Licenciés pour les fêtes de fin d’année

Pour eux, Noêl et le Réveillon ont été plutôt moroses : ils venaient d’apprendre leur licenciement pour faute grave. Leur employeur, le grossiste Mantes primeurs, leur reproche des vols qui auraient été commis cet été, et a porté plainte à cet effet. Ces sept salariés, de leur côté, démentent ces accusations, et sont soutenus par Force ouvrière. Ils pointent un licenciement économique déguisé, dans un contexte où leur entreprise perdrait des clients.

A l’approche de Noël, ce soir-là, les sourires sont sur les visages, les rues décorées, et l’ambiance festive. Sauf pour ces sept salariés d’un grossiste mantais de fruits et légumes. Eux, en lieu de cadeaux, ont été mis à pied sans salaire, en attendant leur licenciement. Ils attendaient alors leur lettre, la rage au coeur et la déception portée sur le visage.

L’entreprise Mantes primeurs, environ 80 salariés, les accuse de vols en réunion commis durant l’été. Ils se seraient servis dans les stocks du grossiste.
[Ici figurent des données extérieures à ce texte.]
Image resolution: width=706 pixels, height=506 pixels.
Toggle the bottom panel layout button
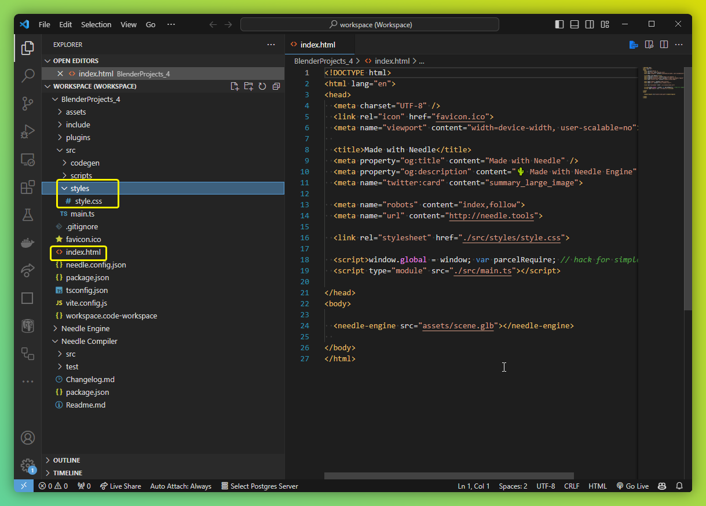click(574, 24)
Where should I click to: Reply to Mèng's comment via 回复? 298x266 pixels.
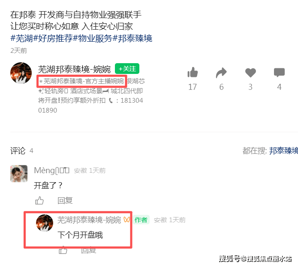point(65,201)
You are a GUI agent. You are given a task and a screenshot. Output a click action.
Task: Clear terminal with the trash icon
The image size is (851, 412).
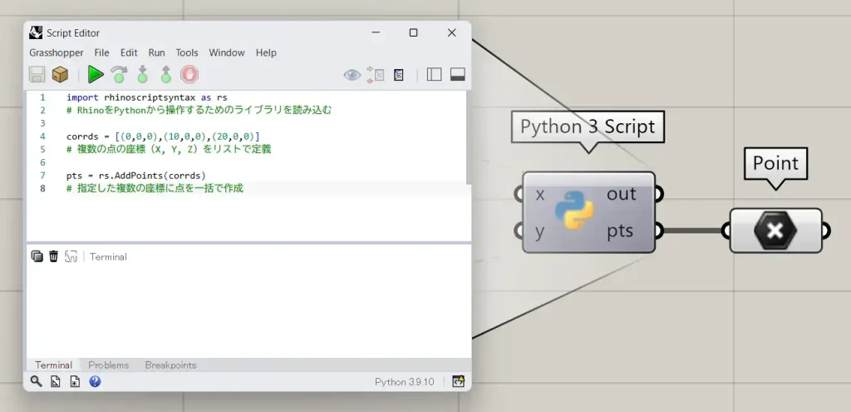pos(53,256)
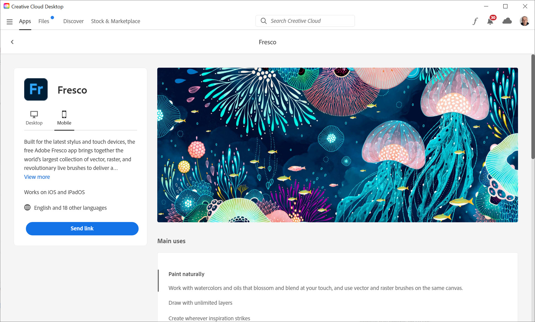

Ces derniers s’en défendent : ils estiment être victimes d’un plan social qui ne dit pas son nom, et font noter leur importante ancienneté, plus de quarante ans à eux sept.

Du grossiste local à la multinationale suisse

Mantes primeurs, c’est un chiffre d’affaires de 17 millions d’euros en 2014, en forte baisse par rapport aux années précédentes. Le grossiste en fruits et légumes fait partie du groupe All fresh logistique, basé au marché international de Rungis, qui emploie 390 salariés.

Il a réalisé un chiffre d’affaires de 138 millions d’euros en 2013. All fresh logistique est elle-même filiale de Transgourmet France (qui connaît d’importants déficits, Ndlr), déclinaison nationale du groupe Transgourmet, le numéro deux européen de la distribution pour les professionnels de l’alimentaire, qui emploie 22 700 personnes. Enfin, Transgourmet est la propriété du groupe suisse Coop, société coopérative suisse de grande distribution.

« A l’entretien, on m’a reproché d’avoir été livrer des clients, et d’avoir pris de la marchandise dans le camion en gros volume, le 25 juin, le 4 juillet et le 4 octobre. Je suis diabétique, j’étais en arrêt-maladie du 16 juin au 15 octobre ! », s’indigne Amar Nebba, 32 ans, dont 7 passés comme salarié de Mantes primeurs.

« On me reproche un vol le 7 septembre, un dimanche où je ne travaillais pas », s’étonne également Mohamed El Mouiddene, préparateur de commandes de 28 ans. L’entreprise s’appuie sur des images de vidéosurveillance des 27 caméras de l’entrepôt… sauf que les salariés peuvent faire leurs courses (payantes, Ndlr) dans les stocks de l’entreprise.

Le grossiste argue également, face à ses salariés, du rapport d’un détective privé. Elle s’abstient cependant de le leur montrer. Enfin, Mantes primeurs a déposé une plainte au pénal, aboutissant à l’audition de deux des sept salariés en décembre. Depuis, ils n’ont eu aucune nouvelle de l’enquête policière.

« Je serais à la tête du réseau, tous travailleraient pour moi, remarque avec colère le seul responsable hiérarchique mis en cause, salarié depuis douze ans. Ils nous reprochent d’avoir détourné 300 000 € par an, ça représente trois fois l’entrepôt entier ! »

Pour les sept salariés, c’est la mauvaise année de leur employeur qui est en cause. De presque 25 millions d’euros les autres années, le chiffre d’affaires est passé à 17 millions d’euros en 2014 : « Est-ce un licenciement économique déguisé, alors que la situation de l’entreprise est crtitique financièrement ? », demande le responsable.

Contactée par les salariés, l’union locale Force ouvrière du Mantois les assiste depuis plusieurs semaines, et a rencontré la direction. « Nous avons demandé s’ils ont été remplacés, la réponse est qu’ils vont vers des embauches, sans savoir quand, indique le secrétaire Gérard Reix. S’ils ne sont pas remplacés, ça tendrait à supposer que c’est un plan social déguisé. »

Dans un courrier, le syndicat a également mis en garde l’entreprise, qui aurait dû légalement informer ses salariés de la surveillance vidéo et par détective. Il y estime également que leur mise à pied sans salaire à la veille des fêtes, pour des faits remontant à plusieurs mois, relève « d’une certaine cruauté mentale. »

Les sept accusés comptent bien « faire valoir leurs droits » devant les Prud’hommes, et envisagent de demander réparation au civil, les accusations ayant été rendues publiques au sein de l’entreprise. Contactée par La Gazette, la direction de Mantes primeurs n’a pas souhaité s’exprimer.